Kimler Remisyondan En Çok Faydalanabilir?
Remisyon ihtimali en yüksek olan hasta profili:
-
Hasta tanıdan sonraki ilk 5 yıl içinde ise,
-
İnsülin kullanmıyorsa,
-
Aşırı kilolu veya obezse,
-
C-peptid düzeyi korunmuşsa.
Tersine, uzun süredir diyabeti olanlar veya otoimmün (tip 1) diyabetli hastalar için bu stratejiler etkisizdir.
“Remisyon” Kavramına Dikkatli Yaklaşılmalı
Uzmanlar, "remisyon" kelimesinin hastalığın tamamen bittiği gibi yanlış bir izlenim yaratmasından endişe ediyor.
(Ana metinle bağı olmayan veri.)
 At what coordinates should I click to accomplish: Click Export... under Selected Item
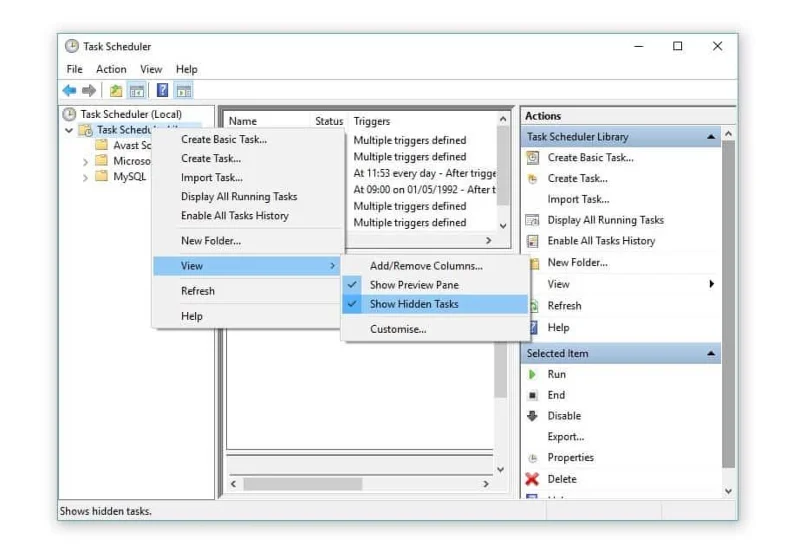(x=566, y=437)
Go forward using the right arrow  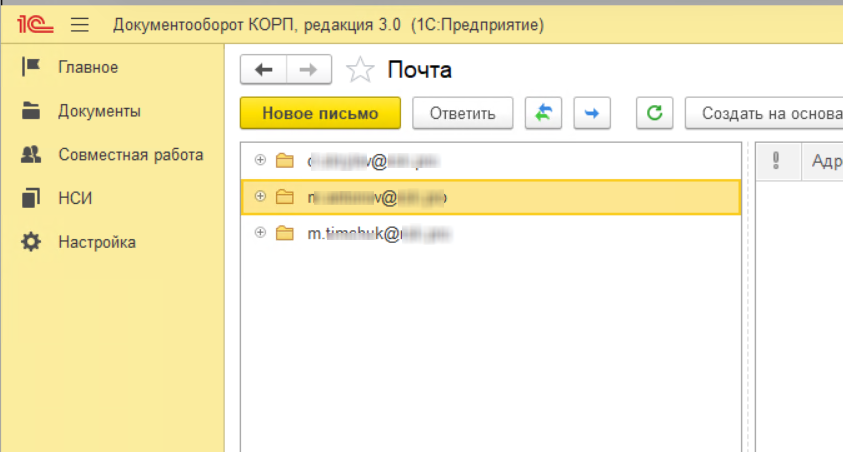309,69
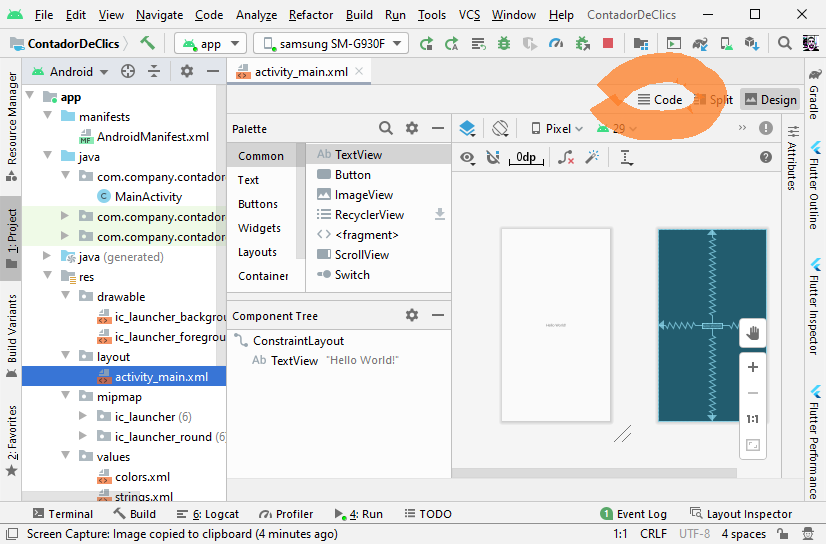Toggle the autoconnect magnet icon
Viewport: 826px width, 544px height.
493,157
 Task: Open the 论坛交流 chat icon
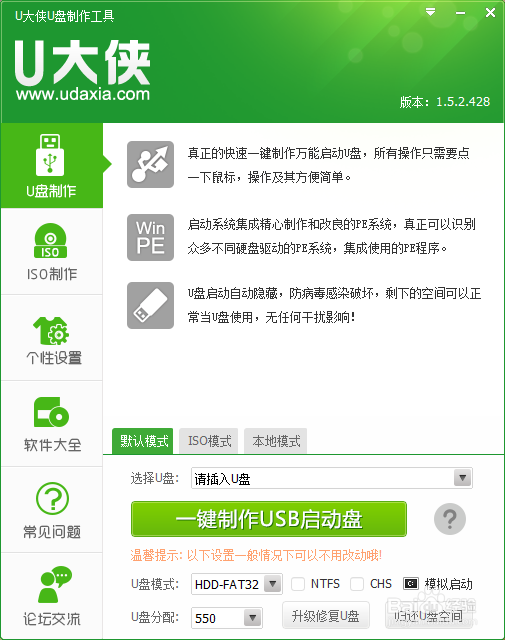click(x=55, y=584)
Obezite cerrahisi geçiren birçok hastada yıllar sonra tekrar diyabet görülüyor. Bu nedenle "kür" (tam şifa) değil, ancak hastalığın ilerleyişini yavaşlatan bir durumdan söz edebiliriz.
Sonuç: İdeal Kilo Önemli ve Erken Müdahale Anahtardır
İdeal kiloya ulaşmak sadece diyabet değil, birçok kronik hastalık için önleyici bir kalkan gibidir. Kilo kaybı, yaşam kalitesini artıran ve bazı hastalıklarda ilaçsız bir iyileşme ihtimalini beraberinde getiren bilimsel olarak kanıtlanmış bir fırsattır. Her birey, kendi sağlığı için bu yönde küçük ama istikrarlı adımlar atabilir.
Unutmayalım ki diyabetin en iyi kontrol edildiği dönem, henüz pre-diyabet evresinde yapılan müdahalelerdir. Çünkü bu aşamada beta hücrelerinin %20-30’u kaybedilmiş olur. Eğer remisyon tartışılacaksa, en doğru zaman daha tanı bile konmadan, riskli bireyleri hedef alarak önleyici stratejiler geliştirmektir.
Can Weight Loss Lead to Real Remission for Type 2 Diabetes? - Medscape - March 21, 2025.